4. **Re-run the pipeline:**

   ```bash
   bash scripts/run_pipeline.sh
   ```

   Capture exit code; if non-zero, the pipeline itself failed → reproducibility cannot be assessed.

5. **Diff:**

   ```bash
   diff -r /tmp/output_snapshot output | head -200
   ```

   For binary files (PDF, PNG), `diff` will report differences but not show them. Compare the `.csv` companions of any flagged tables — those are text and can be diffed cell-by-cell.

6. **Categorize drift:**

   - **Numerical drift** in `.csv` tables → FAIL (the analysis is non-reproducible; investigate seed, sample order, package versions)
   - **Visual drift** in `.pdf`/`.png` figures → typically WARN (could be font rendering, scheme, or an actual difference — open both and compare)
   - **Timestamp metadata only** → PASS (cosmetic; many tools embed timestamps)
   - **No drift** → PASS

7. **Restore snapshot if drift acceptable** (otherwise leave new outputs and investigate):

   ```bash
   rm -rf output && mv /tmp/output_snapshot output
   ```

8. **Report:**
   - Stages that ran + timings
   - Files that differ + diff category
   - Verdict: PASS / WARN / FAIL
   - If FAIL: top suspects (seeded randomness, package version drift, undeclared input)

## Examples

- `/check-reproducibility`
  → Runs the full check on the current working tree.
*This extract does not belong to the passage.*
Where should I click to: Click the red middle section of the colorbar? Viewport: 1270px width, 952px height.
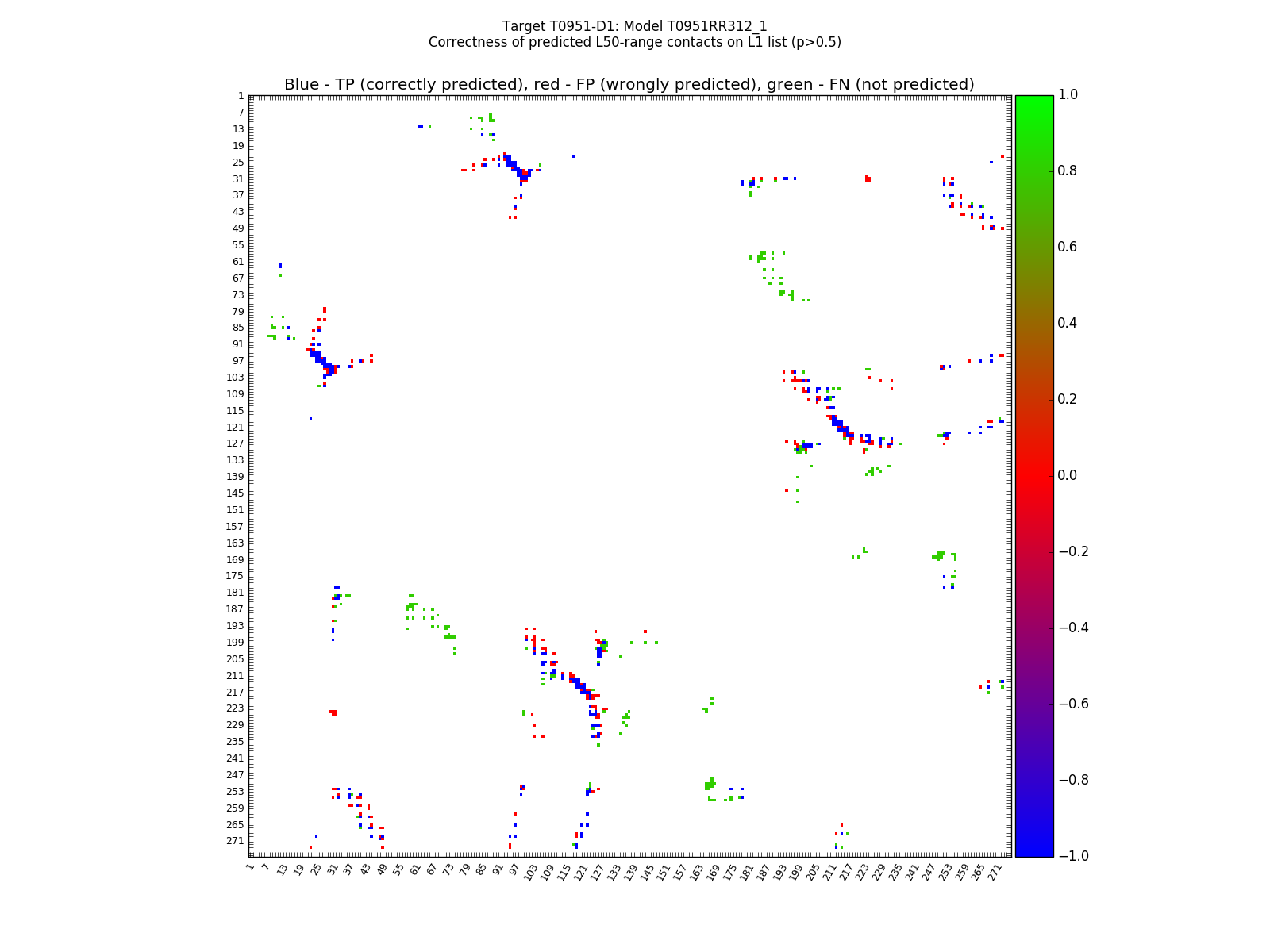tap(1033, 475)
- `/check-reproducibility` after upgrading Stata to a new version
  → Reveals any version-sensitive results.

## Troubleshooting

- **Pipeline fails on re-run** — most common cause: a do-file references a file that exists locally but was never committed. Add it to git or document in `data/README.md`.
- **Numerical drift on bootstrap-based SE** — bootstrap is reproducible only if `set seed` is at the top, ONCE, and `bootstrap` itself doesn't reseed internally. Check the do-file.
- **Different cluster count from `reghdfe` singleton drop** — singleton drop depends on the order observations were merged in; if `merge` order is not deterministic, this can drift. Add an explicit `sort` before estimation.
- **Working tree dirty** — commit or stash before running this skill.

## Notes

- This skill is destructive: it wipes everything except `data/raw/`. Triple-check that step 3 succeeded with `data/raw/` intact.
- Long-running: full pipeline + diff. Run when you have time, not as a quick check.
- If the pipeline takes hours, consider running stage-by-stage diffs instead (compare `output/tables/<stage>` between runs).